We learn, that St. Patrick proceeded at one time, from a northern region about Clogher, towards the territory of Hua-Meith-tire. This has been placed by Colgan, in the eastern part of Ultonia; and hence, in his opinion, it had been distinguished from Hua-Meith-mare—a part near the sea—as Airthear, or Oriental, deriving its denomination Hua Meith, or the posterity of Meith, from the descendants of Muredach, surnamed Meith or the Fat.

In the time of St. Patrick and afterwards, that people held possession of the interior land… There, St. Patrick is said to have erected a church, the place having been called Teach Tallain. But, in various mediaeval documents, its orthography has been varied to Thechtalbi, Taghtallan, Techtalan, Tehallowne, Teghallan, Techallon, Tyhallon, Teehallon, Tehallon, and Tihallon. The locality, as well known, is now Tehallan parish but,it is vulgarly called Teholland… Here, St. Patrick converted Eugenius, the son of Brian, and the dynast of that district. He also resuscitated his father Muredach. He was afterwards interred, at a place called Omna renne—interpreted the Oak of Renne—on the confines of Hy-Meth and Mugdorne territory, but belonging to the latter. The foregoing account clearly shows, that the territory of Hy-Meth, in which the church of Tehallan was situated, adjoined the territory of the Mugdorni; yet, by some strange and unaccountable mistake, Colgan makes the territory of the Mugdorni the mountainous barony of Mourne in Down, although he should have known, that between Tehallan and Mourne, in Down, several distinct territories lay, in the time of St. Patrick. However, he places Tehallan in the territory of Orgeillia, and this shows, how much he had been mistaken. For, he should have known, that the route of St. Patrick was southwards, and that he passed from the territory of the Hy-Methii, into the adjoining territory of the Mugdorni. He knew that the church of Tehallan—the situation of which he indicated right well, in Diocoesi Ardmachani—was within the territory of the Hy-Methii. He knew, also, that the territory of Crioch Mughdhorna was not many miles south from Tehallan.
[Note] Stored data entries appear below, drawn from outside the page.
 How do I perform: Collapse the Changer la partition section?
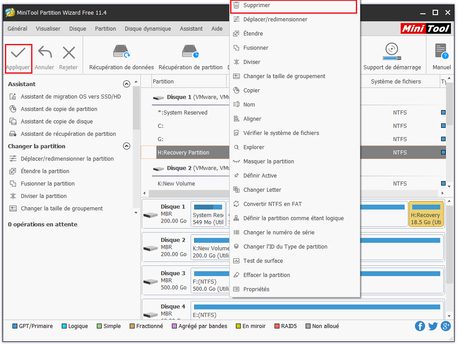(x=127, y=146)
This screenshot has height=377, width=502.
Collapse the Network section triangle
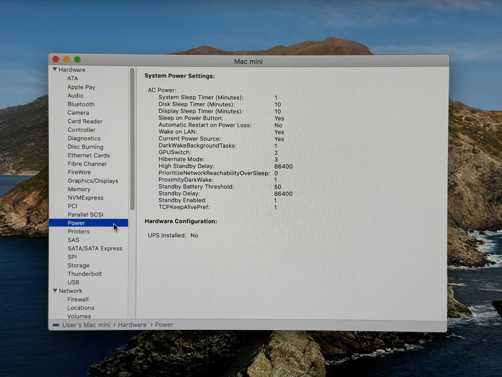(55, 290)
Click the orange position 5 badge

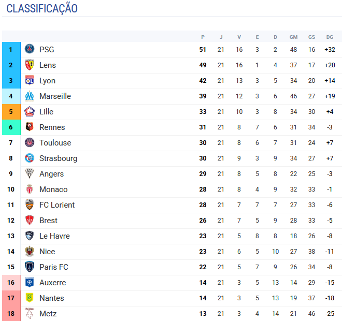tap(10, 112)
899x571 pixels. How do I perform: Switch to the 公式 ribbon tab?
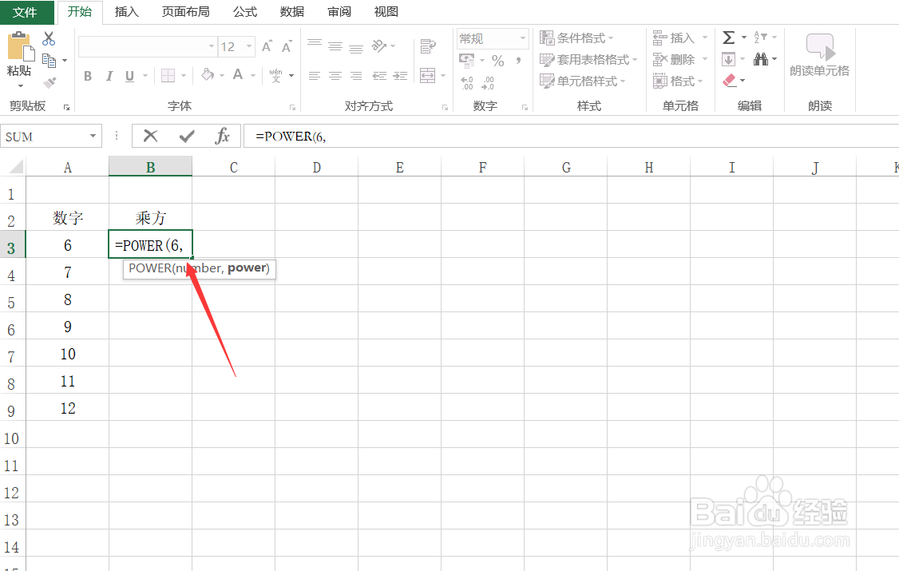(245, 11)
Again, this latter is placed in the region of Hy-Meith, which was a large district in this county, north of the territory called Fearnmhagh, and originally comprising the barony of Monaghan, as well as of Cremourne. Colgan should have known, likewise, that the church of Domnach Maigen—now Donoughmoyne—was not many miles southwards from Tehallan. The territory known as Ui-Meith Macha comprised the parishes of Tehallan—the Tech-Thalain of our text—Monaghan, Kilmore, Tullycorbet, Clontibret, and Muckno, near Castleblaney. These churches are all in the county of Monaghan.
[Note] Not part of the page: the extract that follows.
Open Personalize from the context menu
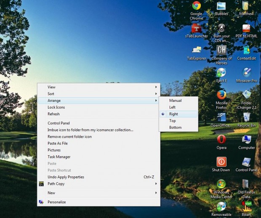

This saint is said to have been consecrated by St. Patrick, when visiting the district of Huameith-tire. The name Teagh-Talain, the "house of Talan,” seems to indicate a church, founded by one Talan. We are not bound to believe, however, in the opinion of Dr. Lanigan, that he had been placed there, by St. Patrick. Colgan would not undertake to define, whether this place derived its name from St. Tellan, son to Legan, son to Colgan, dynast of this same part of the country, and who is mentioned in our Menologies, at the 25th of June; or from St. Tolan, or Tola, son to Donchad, named at the 30th of March. However, it is stated, in the Tripartite Life of St. Patrick, that he not only endowed Tegh Talain with lands, but that he even bestowed the relics of some saints, and which relics, he had brought from beyond the sea. The Irish Apostle selected, from among his disciples, those, who had been the companions of his missionary labours, and the faithful imitators of his pious example. These pious men he left with St. Killian. The festival of the present St. Killen was kept, at Tehallan, county of Monaghan, on the 27th of May, according to our Irish Calendars. Besides, as we are told, Stickillin, a small parish in the county of Louth, near Ardee, is called from this saint, its name having been originally Tech-Cillin. Thus, the name Cillin, Bishop, of Tegh Talain, in Orighialla, is set down in the Martyrology of Donegal, as having been venerated, at this day. His festival is noteil, at the 27th of May, by Father John Colgan. Under the head of Teach-Talain, Duald Mac Firbis enters Gillian, bishop from Tech-Tallian, in Airghill, for May 27th. At this same date, also, his festival occurs, in that Irish Calendar, kept in the Royal Irish Academy.